The Attorney General filed an appeal.
Her lawyers, José Herrera and David Camilleri, have now argued that part of the first court’s judg-ment made reference to a section of law introduced a few years ago (Section 257A) by which transsexuals can institute a court case to have their details changed on their birth certificate.
Mr Justice Pace had stated that since the government had introduced this section, then for all intents and purposes at law, the state was recognising the transsexual as a woman. Therefore all the legal consequences followed and thus the state had to allow her to marry a man, the lawyers held.
The Director of Public Registry rebutted that this section of law had been introduced only to protect the person’s privacy and not because the state was recognising her acquired sex.
In a secondary legal argument, Ms Cassar’s lawyers said that in the case Christine Goodwin vs UK, the European Court of Human Rights had ruled that the state could prevent these people from getting married.
Regarding this point, the Director of Public Registry argued that the judgment mentioned developments in the institution of marriage which, as regulated by law, was a matter of public policy and that Maltese law provided for marriage only between a man and a woman. The director maintained that the ideas contained in that judgment were not applicable to Malta.
The Attorney General also argued that in this case, marriage went against public policy and it should be left to the state’s discretion.

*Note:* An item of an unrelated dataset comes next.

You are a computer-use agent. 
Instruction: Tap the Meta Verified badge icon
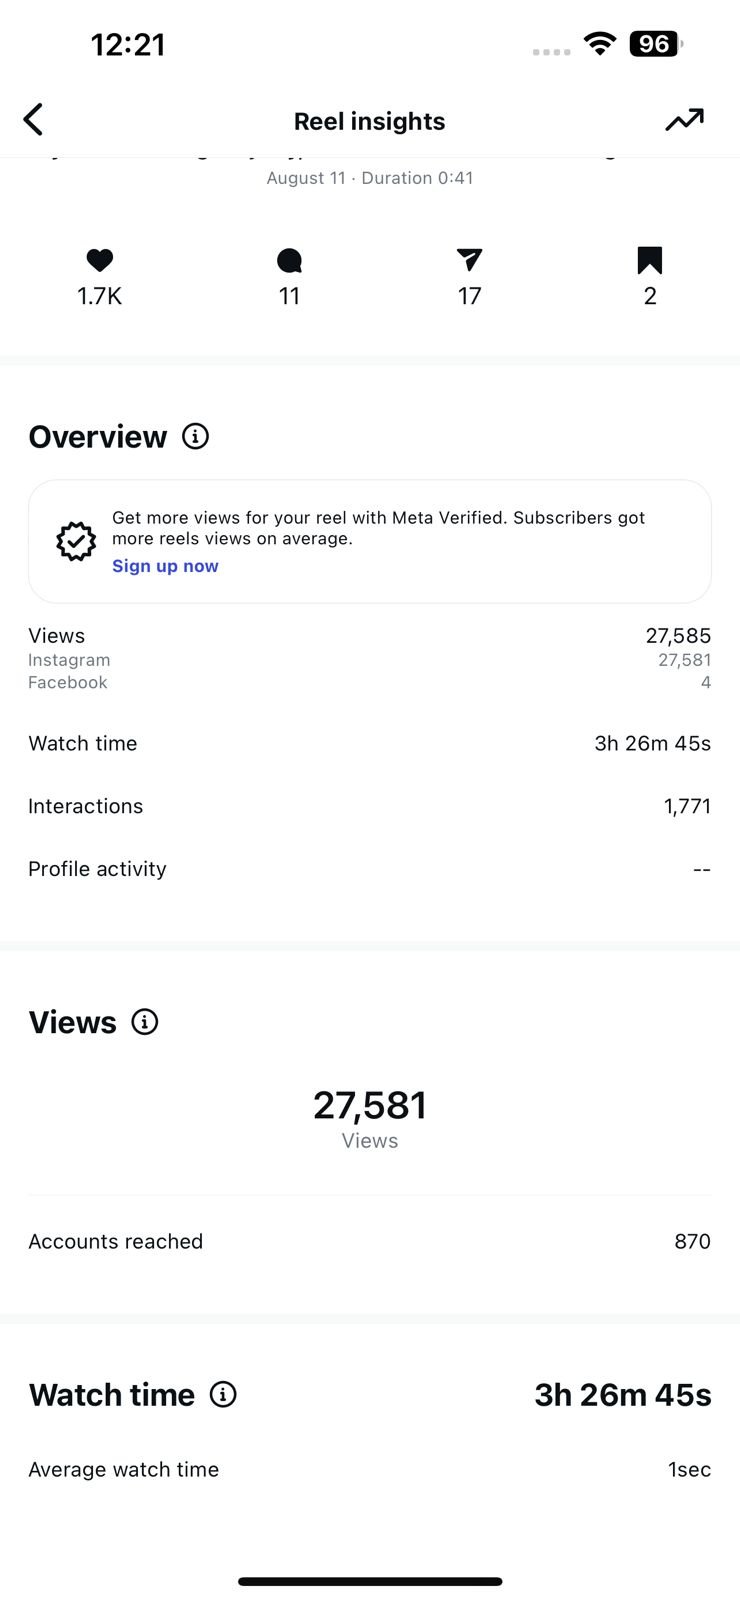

However, Dr Herrera and Dr Camilleri argued that what the judgment of Goodwin vs UK stated was that the European Court felt it was time to reconsider the position of transsexuals given not only the developments in the idea of marriage but also the developments in medicine and science with regard to the transsexual’s situation.
As time went by the world of medicine and science were recognising that transsexuals had a condition that needed to be catered for. The European Court in that case said that the state could not restrict their right of marriage to such an extreme that the very essence of the right was impaired. Judgment has been deferred to the end of May.